- _Task to carry out_:
Could you set down only the lines from the one including "Open the firmware folder" to the end of the records below, inclusive and exact, leaving pictures out?

- _Records shown_:

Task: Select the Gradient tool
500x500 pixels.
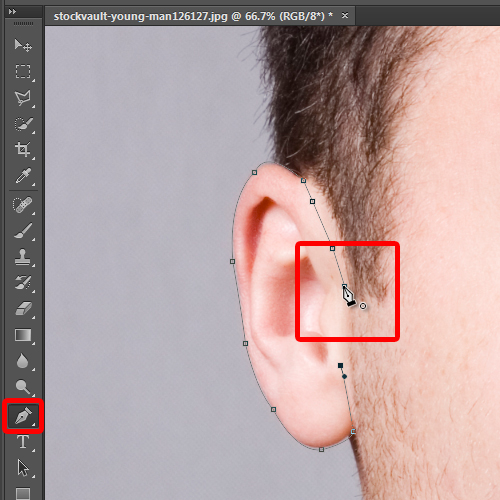Action: pyautogui.click(x=23, y=335)
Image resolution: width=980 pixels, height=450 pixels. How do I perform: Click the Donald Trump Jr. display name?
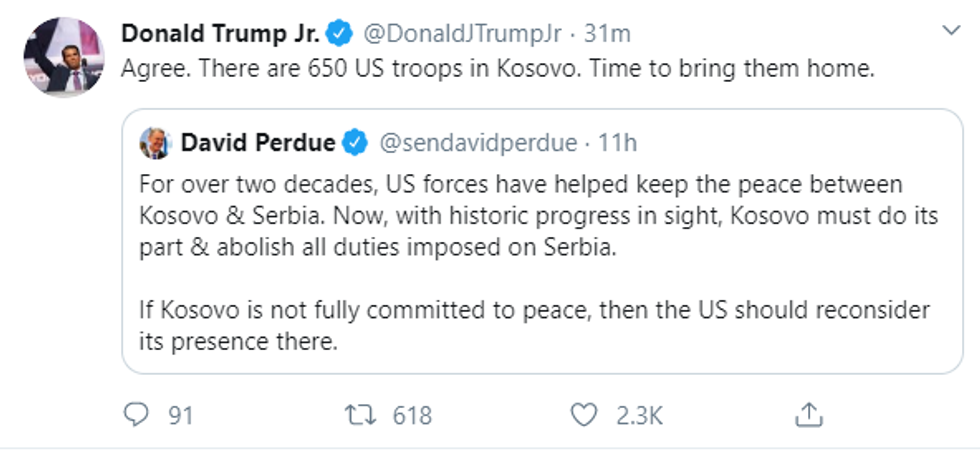(x=220, y=34)
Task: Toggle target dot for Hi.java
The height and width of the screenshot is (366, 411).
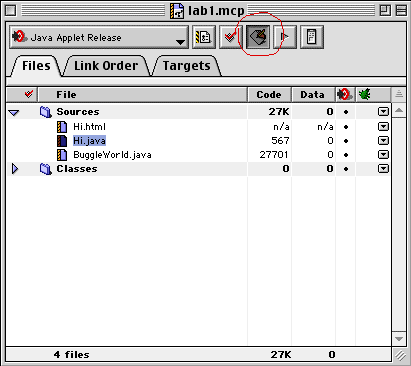Action: click(346, 141)
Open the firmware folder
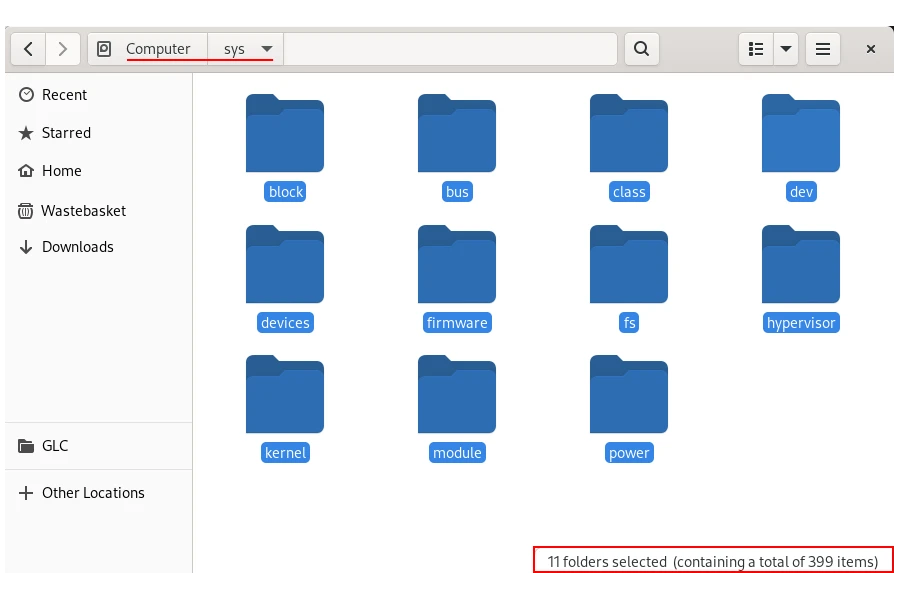This screenshot has height=600, width=900. click(457, 265)
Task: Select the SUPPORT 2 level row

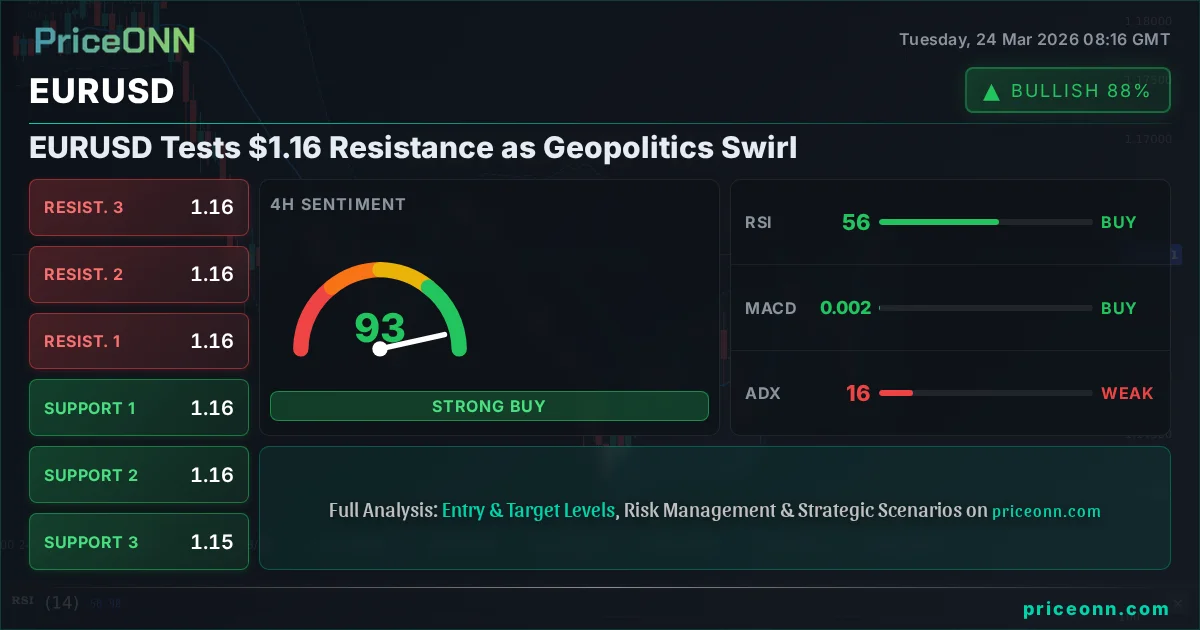Action: coord(139,475)
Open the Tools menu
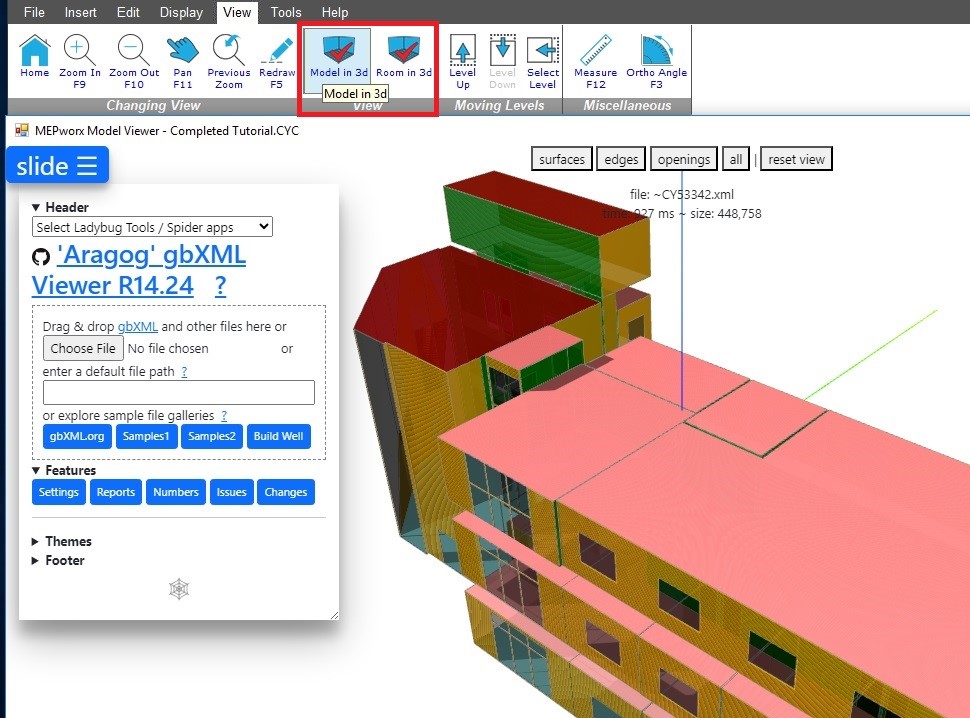Viewport: 970px width, 718px height. (x=286, y=12)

- _Problem solution_:
Open the firmware folder
This screenshot has height=600, width=900. click(457, 265)
Task: Select the SUPPORT 2 level row

Action: coord(139,475)
Open the Tools menu
Viewport: 970px width, 718px height. (x=286, y=12)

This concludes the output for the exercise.